*** Block opens ***

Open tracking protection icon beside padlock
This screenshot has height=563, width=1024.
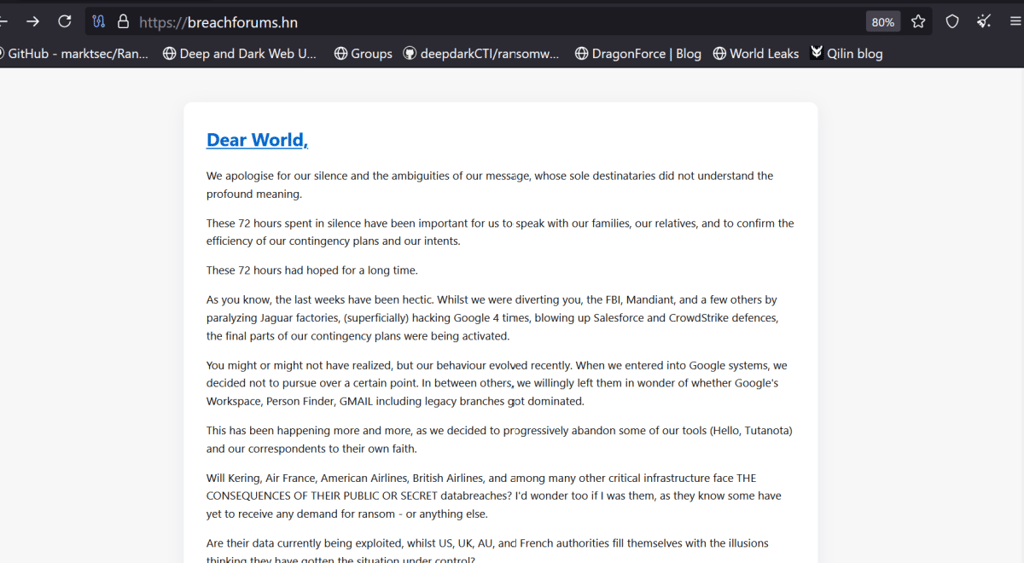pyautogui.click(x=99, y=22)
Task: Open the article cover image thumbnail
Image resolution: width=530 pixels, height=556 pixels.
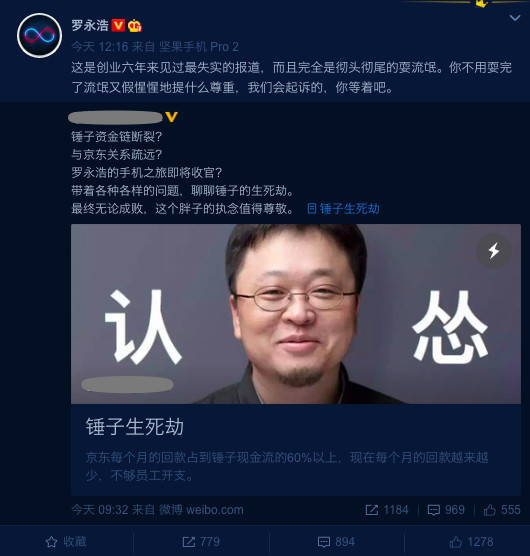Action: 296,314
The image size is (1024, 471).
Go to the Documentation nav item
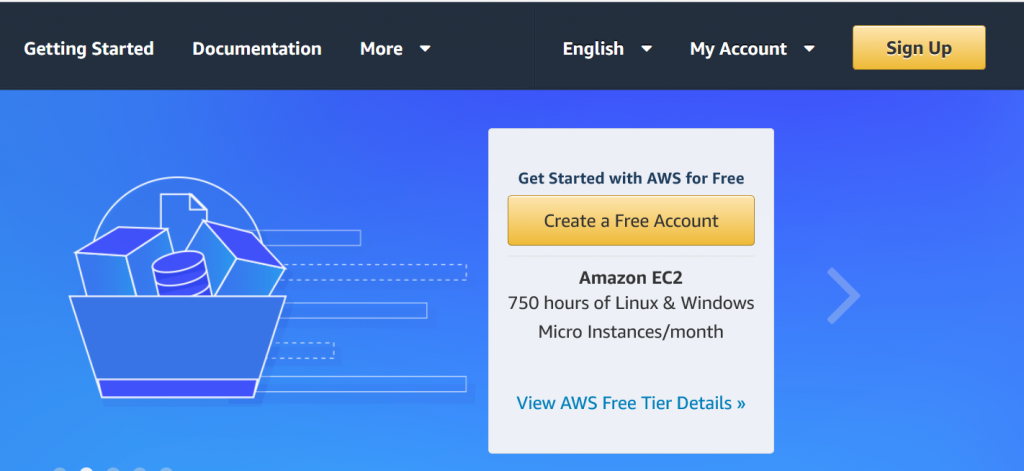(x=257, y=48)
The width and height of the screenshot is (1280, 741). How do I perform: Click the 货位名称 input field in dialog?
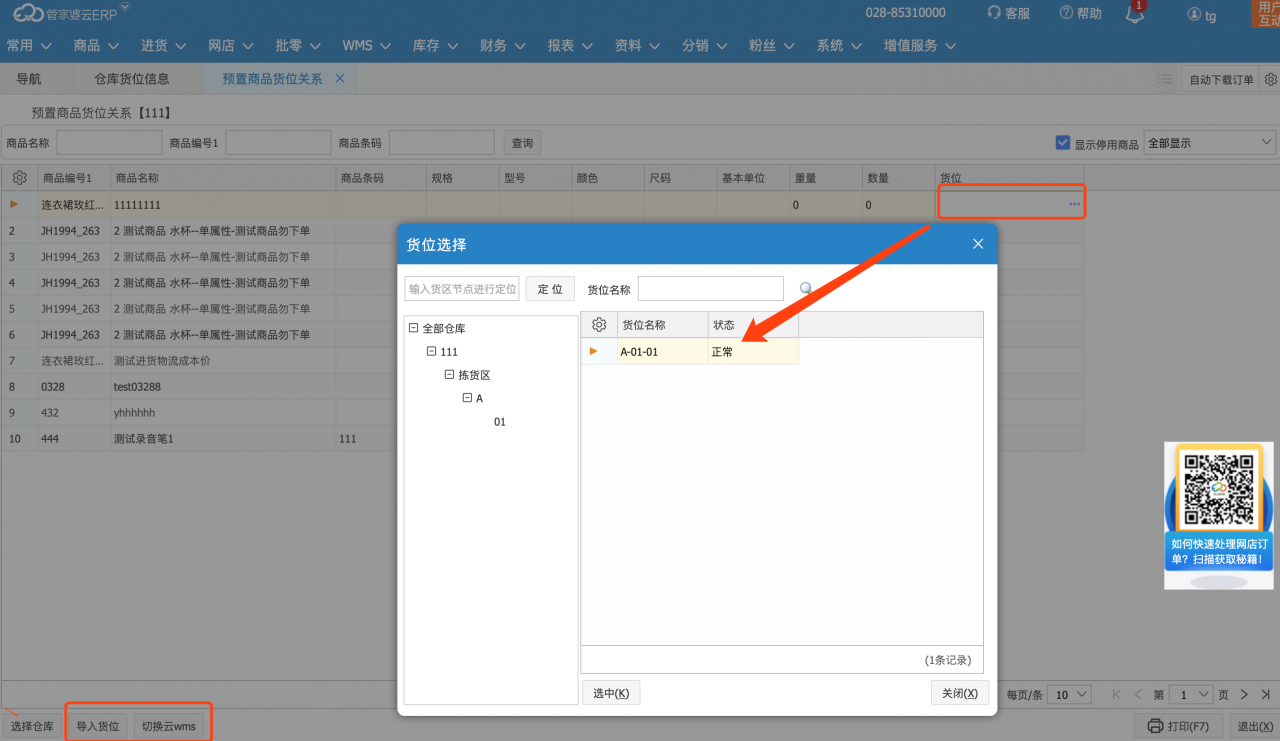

*** Block closes ***

--- Your objective ---
Reproduce word for word the lines from the line with "Go to the Documentation nav item" to the end of the entries above, both included, but leave the pictures out.

--- Task answer ---
Go to the Documentation nav item
(x=257, y=48)
The width and height of the screenshot is (1280, 741). How do I perform: Click the 货位名称 input field in dialog?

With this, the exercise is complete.